Life in Rooihoek is hard for these families without fathers (most of the men work in the mines). It is harder for outsiders in the village. Yesterday was an outsider before her marriage and it took many years for her to be accepted as one of the townspeople. Yesterday befriends a teacher (Harriet Lenabe, Hotel Rwanda) who comes to the town looking for work and finds an opening. Beauty is a year away from being old enough for school, and Yesterday is very excited for her daughter for the opportunity to go to school she never had herself.

Yesterday falls ill and must go to see a doctor in a town that is over a two hour walk away. When she arrives, the line to see the sole doctor is long; and she is turned away until the following Tuesday, when the doctor will return. It takes several weeks before Yesterday can see the doctor (Camilla Walker), who eventually informs her of the disease she suffers from. I am reluctant to reveal what is wrong with Yesterday, as then it becomes yet another notable facet of the film that distracts from its simple beauty. Yesterday’s illness is very important to the film and what it is about, but I will leave that to the viewer to discover.
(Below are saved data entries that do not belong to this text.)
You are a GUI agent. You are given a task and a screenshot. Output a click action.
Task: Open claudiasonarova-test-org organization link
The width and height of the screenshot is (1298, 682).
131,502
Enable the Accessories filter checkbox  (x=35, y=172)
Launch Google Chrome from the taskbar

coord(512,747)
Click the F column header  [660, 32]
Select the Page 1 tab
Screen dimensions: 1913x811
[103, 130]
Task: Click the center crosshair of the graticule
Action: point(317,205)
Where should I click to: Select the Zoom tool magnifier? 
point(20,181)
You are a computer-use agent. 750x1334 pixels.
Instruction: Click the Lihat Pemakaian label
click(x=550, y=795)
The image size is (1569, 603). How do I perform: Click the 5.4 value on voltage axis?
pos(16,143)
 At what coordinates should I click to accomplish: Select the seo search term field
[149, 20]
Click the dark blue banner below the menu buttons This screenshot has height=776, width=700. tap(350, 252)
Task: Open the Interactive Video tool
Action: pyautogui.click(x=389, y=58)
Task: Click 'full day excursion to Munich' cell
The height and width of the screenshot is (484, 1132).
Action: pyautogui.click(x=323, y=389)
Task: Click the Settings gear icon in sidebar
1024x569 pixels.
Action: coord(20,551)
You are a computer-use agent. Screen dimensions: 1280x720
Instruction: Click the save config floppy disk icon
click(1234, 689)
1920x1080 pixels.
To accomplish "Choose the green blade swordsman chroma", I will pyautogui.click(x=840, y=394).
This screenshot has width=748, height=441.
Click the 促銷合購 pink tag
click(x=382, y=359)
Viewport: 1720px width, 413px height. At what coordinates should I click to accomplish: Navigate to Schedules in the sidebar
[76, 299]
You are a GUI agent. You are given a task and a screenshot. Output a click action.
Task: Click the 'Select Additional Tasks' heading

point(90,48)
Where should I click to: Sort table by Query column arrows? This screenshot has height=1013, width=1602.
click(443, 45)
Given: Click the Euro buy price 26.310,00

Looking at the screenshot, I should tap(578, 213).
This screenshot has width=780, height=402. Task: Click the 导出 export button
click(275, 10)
What impressed me first about this important work were the beautiful landscapes in this harsh African wilderness. The Dark Continent is often depicted as a dirty, restrictive place, where life is oppressive and there is little joy. The world shown here by director Darrell James Roodt (Sarafina!, Cry, the Beloved Country) is one that is full of beauty and has a complete spectrum of life’s emotion. The photography and lighting by cinematographer Michael Brierley (Second Skin) captures a beauty that feeds the meaning and emotional power behind the story, yet still shows what a beautiful world it is in which these people live their lives of triumph and tragedy.

Yesterday finds herself in between two worlds. One that holds modern disease and medicine, and the industry in which her husband must make their living; and that of the village where witch doctors still practice the healing of its own, and any nonconformity is viewed as an affront against the community. Through all this Yesterday keeps her chin up with a lofty spirit. She lives only for her daughter and Beauty’s entrance into school becomes a goal for Yesterday to live for. Even her husband offers her no empathy; but when he needs her, she is there. Yesterday gives to all in her life the strength of all that she feels came before her, and so she is a hero beyond aspirations.

It is hard to write of this film and not take an exalted tone, but that is really where a film of Yesterday’s simple power belongs. It never received a true theatrical release in this country, only appearing at a scattering of film festivals, and premieres this month on HBO. An early 2006 DVD release is planned; and it is a film that should not be missed.

Once again the MPAA ratings board has pulled an atrocious play on nonsensical judgment with award of an R rating for this picture. Not only is the rating abusive to the gentle and educational nature of the film, but their reasoning behind it makes less sense than any they have ever cited before. I feel ashamed even reporting it. “For pervasive strong violence.” There is a scene of domestic violence in the film. One scene. Less than a minute in length. And the violence is actually obscured by the setting, it occurs off screen essentially. Very tastefully done. I have no clue of where they culled the descriptor “pervasive”. Aghast am I.